Tapas Acupressure Technique
- Claims: Applying pressure to meridian points on the body, derived from acupuncture, can release energy blockages that cause negative emotions.
- Related fields: acupuncture, acupressure
- Year proposed: 1993
- Original proponents: Tapas Fleming
- See also: Thought Field Therapy, Emotional Freedom Techniques

= Tapas Acupressure Technique =

Alternative medicine therapy

Tapas Acupressure Technique (or TAT) is an alternative medicine therapy that claims to clear negative emotions and past traumas. Though the full technique was invented in 1993 by Tapas Fleming, TAT incorporates elements of and builds on other acupressure techniques. TAT is classified as energy therapies as TAT claims to employ Qi (chi). This is the “energy” that has historically been believed to flow through the body in Asian medicine. There is no scientific proof that qi exists. However this claim of qi flow is not to be confused with putative energy for which no scientific basis has been found and no biophysical means of action determined. TAT shows many characteristics consistent with pseudoscience.

==History==
Invented in 1993 by Tapas Fleming, the underlying idea claims that unresolved emotional trauma leads to a blockage of the natural flow of putative energy.
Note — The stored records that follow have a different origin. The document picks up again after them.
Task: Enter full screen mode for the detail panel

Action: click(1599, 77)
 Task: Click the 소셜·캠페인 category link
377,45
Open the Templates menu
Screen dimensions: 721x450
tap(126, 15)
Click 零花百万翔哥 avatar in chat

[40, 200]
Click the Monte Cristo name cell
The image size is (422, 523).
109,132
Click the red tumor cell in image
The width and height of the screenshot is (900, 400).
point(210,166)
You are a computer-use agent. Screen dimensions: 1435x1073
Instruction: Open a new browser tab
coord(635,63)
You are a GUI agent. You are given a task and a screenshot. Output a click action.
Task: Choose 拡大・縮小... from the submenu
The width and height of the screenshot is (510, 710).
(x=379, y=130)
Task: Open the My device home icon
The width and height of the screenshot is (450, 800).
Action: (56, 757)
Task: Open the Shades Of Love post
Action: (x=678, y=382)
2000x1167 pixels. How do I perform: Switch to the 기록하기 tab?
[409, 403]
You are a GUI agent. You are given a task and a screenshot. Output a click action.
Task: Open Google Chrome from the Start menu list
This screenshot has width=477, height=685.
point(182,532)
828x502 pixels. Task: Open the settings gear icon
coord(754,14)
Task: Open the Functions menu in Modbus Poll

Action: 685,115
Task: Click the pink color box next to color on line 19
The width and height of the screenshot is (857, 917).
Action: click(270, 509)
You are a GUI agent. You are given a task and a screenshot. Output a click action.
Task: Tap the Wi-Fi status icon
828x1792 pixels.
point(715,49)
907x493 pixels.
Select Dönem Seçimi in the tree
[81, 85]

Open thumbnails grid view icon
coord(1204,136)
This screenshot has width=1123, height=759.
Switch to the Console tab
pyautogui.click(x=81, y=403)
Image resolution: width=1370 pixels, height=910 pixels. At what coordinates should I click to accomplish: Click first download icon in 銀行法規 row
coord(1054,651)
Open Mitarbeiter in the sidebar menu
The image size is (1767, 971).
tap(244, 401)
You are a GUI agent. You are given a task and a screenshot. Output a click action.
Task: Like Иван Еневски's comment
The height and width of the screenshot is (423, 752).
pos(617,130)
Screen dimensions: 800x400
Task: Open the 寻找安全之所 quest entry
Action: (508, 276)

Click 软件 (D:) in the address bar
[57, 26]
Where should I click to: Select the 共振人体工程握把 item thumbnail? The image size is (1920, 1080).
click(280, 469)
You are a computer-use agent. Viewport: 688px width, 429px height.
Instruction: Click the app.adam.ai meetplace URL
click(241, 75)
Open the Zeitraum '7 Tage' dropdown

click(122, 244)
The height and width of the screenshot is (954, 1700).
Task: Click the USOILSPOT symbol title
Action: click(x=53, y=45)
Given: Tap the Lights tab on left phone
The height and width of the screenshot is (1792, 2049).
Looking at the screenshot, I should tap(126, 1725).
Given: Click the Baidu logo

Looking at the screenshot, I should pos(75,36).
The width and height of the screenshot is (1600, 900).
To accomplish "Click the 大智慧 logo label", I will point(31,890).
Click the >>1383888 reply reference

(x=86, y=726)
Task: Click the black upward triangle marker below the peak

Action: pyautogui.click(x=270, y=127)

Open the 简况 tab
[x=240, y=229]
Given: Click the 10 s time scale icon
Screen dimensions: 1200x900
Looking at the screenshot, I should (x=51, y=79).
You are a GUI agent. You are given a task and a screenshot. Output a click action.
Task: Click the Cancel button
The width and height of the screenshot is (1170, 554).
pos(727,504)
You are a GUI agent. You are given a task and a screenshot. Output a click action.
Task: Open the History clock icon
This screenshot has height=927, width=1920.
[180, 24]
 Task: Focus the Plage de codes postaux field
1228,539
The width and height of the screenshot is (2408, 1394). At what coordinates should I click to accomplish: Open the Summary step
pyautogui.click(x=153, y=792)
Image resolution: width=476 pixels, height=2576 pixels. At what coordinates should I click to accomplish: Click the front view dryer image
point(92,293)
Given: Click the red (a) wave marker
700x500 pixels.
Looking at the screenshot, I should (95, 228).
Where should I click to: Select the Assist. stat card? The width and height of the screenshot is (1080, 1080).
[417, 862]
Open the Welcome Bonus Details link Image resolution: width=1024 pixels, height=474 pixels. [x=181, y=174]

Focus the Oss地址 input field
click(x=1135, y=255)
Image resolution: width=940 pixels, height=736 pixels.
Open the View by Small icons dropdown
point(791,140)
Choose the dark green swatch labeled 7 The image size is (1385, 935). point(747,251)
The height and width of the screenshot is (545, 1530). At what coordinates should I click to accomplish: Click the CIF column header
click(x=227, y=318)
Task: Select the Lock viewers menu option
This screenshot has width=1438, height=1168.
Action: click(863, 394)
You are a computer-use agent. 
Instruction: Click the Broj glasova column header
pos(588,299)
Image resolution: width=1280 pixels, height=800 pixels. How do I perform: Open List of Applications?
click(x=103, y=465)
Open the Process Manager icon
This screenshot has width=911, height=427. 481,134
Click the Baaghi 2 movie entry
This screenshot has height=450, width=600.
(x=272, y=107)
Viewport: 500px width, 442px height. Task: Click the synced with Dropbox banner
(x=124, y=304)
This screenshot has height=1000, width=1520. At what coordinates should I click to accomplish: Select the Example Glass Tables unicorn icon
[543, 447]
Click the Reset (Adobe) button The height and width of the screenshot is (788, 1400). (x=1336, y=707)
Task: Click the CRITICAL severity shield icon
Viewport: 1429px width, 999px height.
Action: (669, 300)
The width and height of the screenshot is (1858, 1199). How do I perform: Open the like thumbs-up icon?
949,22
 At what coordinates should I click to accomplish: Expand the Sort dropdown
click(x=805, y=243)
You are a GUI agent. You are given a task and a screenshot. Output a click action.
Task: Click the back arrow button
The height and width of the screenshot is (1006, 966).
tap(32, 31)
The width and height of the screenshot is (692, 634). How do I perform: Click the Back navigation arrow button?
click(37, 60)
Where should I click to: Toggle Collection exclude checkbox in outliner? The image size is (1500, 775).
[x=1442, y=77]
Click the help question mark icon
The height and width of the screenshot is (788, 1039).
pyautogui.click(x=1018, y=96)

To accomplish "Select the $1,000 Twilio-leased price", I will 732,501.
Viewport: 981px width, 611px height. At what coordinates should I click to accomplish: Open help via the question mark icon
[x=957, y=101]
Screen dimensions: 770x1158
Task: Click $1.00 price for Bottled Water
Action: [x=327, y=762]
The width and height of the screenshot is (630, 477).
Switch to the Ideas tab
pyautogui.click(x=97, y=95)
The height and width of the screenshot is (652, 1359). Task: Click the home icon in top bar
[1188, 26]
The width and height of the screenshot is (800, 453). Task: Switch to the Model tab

Practitioners of TAT claim that self application of light pressure to four areas of the head (inner corner of both eyes, one-half-inch above the space between the eyebrows, and the back of head) while placing attention on a series of verbal steps releases this blockage and allows for healing. TAT was originally intended to be an allergy elimination protocol, but the emphasis switched to emotional trauma.

== Scientific evaluation ==
No scientifically plausible method of action is proposed for Tapas Acupressure Technique, instead relying on unvalidated putative energy and meridians with no identified biophysical or histological basis. A 2005 review of so-called "Power Therapies" concluded that TAT and similar techniques "offered no new scientifically valid theories of action, show only non-specific efficacy, show no evidence that they offer substantive improvements to extant psychiatric care, yet display many characteristics consistent with pseudoscience." TAT also conforms to the "nine practices of pseudoscience" as identified by AR Pratkins. There are many, primarily psychological, explanations for positive therapeutic outcomes such as the placebo effect or cognitive dissonance. A 2009 review identified "methodological flaws" in research that had reported "small successes" for TAT and a related "energy psychology" therapy (Emotional Freedom Techniques) "are potentially attributable to well-known cognitive and behavioral techniques that are included with the energy manipulation." The report concluded that "Psychologists and researchers should be wary of using such techniques, and make efforts to inform the public about the ill effects of therapies that advertise miraculous claims."